╔══

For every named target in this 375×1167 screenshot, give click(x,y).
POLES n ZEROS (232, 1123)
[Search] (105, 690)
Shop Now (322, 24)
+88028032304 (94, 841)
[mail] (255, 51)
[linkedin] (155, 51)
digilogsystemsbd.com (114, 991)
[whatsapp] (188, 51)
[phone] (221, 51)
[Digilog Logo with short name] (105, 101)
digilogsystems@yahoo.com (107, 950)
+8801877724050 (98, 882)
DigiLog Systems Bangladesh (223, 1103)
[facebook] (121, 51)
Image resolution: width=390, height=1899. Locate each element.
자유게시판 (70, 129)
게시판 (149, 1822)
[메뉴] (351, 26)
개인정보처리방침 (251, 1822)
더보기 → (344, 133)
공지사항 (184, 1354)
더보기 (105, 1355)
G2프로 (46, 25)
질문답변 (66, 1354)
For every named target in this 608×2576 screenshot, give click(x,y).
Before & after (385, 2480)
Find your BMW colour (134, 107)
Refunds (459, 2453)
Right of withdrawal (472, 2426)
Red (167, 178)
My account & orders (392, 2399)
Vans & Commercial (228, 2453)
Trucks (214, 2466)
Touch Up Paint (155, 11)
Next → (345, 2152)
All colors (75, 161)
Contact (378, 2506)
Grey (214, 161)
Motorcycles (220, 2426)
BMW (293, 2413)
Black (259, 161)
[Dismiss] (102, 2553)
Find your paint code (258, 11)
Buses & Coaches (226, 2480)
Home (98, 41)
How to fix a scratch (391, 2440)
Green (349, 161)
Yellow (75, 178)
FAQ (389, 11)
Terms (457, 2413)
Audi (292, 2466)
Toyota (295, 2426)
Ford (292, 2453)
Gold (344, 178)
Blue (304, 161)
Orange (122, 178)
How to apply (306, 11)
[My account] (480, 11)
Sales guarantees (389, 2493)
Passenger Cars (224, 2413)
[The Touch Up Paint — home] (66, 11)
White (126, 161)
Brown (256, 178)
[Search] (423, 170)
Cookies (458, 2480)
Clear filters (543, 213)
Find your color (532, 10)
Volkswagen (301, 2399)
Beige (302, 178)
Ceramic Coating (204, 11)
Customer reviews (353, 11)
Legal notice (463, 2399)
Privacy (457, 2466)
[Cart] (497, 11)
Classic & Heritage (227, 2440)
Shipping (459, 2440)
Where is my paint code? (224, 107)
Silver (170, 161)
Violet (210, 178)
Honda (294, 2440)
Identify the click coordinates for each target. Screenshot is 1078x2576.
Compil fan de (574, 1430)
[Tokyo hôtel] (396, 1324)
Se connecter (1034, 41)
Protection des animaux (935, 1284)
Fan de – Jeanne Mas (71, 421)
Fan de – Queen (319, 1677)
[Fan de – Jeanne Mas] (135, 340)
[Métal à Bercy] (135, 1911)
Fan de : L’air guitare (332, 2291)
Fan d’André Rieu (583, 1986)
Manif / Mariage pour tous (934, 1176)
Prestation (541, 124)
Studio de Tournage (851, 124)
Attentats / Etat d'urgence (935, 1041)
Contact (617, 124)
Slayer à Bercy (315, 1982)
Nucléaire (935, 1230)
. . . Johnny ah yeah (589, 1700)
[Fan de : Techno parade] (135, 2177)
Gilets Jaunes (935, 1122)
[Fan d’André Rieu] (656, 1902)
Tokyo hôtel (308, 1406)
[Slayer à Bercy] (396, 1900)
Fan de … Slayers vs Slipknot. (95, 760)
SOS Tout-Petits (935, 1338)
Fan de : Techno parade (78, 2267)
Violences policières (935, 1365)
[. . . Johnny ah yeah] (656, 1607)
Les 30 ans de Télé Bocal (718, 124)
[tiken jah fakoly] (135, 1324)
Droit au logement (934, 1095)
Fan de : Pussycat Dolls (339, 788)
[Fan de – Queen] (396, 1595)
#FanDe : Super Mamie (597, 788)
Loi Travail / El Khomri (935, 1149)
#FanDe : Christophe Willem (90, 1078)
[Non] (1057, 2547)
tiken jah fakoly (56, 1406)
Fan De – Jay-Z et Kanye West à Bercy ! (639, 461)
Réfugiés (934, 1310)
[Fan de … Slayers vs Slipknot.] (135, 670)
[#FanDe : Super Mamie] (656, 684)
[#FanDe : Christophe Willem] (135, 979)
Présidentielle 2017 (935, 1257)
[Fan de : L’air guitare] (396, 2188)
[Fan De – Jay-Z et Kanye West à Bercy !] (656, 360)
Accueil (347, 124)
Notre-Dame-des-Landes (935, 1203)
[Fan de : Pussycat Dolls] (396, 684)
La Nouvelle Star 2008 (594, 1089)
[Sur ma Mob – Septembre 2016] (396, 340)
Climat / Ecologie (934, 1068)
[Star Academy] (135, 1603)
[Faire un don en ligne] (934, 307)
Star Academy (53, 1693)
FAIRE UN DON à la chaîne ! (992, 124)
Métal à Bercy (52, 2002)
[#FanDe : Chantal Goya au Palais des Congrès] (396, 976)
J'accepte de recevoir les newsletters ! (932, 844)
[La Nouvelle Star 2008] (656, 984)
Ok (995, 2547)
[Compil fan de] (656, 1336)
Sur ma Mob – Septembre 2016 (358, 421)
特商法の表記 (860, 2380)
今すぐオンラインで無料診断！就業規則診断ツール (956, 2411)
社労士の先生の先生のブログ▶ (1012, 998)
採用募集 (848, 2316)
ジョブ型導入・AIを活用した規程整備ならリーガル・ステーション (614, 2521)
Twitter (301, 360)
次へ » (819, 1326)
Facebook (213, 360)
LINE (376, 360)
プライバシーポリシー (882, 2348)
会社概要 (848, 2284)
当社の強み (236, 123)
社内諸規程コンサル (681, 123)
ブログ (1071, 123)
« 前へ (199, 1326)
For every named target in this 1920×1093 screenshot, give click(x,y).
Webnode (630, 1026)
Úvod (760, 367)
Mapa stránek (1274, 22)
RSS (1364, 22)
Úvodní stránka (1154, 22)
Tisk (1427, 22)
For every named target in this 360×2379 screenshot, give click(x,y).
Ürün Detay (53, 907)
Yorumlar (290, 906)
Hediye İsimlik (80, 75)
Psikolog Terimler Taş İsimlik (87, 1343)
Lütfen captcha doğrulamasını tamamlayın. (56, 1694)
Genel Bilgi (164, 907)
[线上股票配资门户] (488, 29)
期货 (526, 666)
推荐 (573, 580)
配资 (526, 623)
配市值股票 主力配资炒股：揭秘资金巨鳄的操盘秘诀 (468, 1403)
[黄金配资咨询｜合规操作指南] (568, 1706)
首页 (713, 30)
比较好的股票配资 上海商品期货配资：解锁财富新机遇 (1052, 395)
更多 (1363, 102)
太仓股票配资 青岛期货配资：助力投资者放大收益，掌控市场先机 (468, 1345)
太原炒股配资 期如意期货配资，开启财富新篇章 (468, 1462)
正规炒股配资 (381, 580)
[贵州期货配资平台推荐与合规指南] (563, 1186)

╚══

* Work to be completed:
Transcribe the listing above line for line, from the first line to the line containing "[Digilog Logo with short name] (105, 101)", inclusive, with no other lines.

* Completed task:
For every named target in this 375×1167 screenshot, give click(x,y).
POLES n ZEROS (232, 1123)
[Search] (105, 690)
Shop Now (322, 24)
+88028032304 (94, 841)
[mail] (255, 51)
[linkedin] (155, 51)
digilogsystemsbd.com (114, 991)
[whatsapp] (188, 51)
[phone] (221, 51)
[Digilog Logo with short name] (105, 101)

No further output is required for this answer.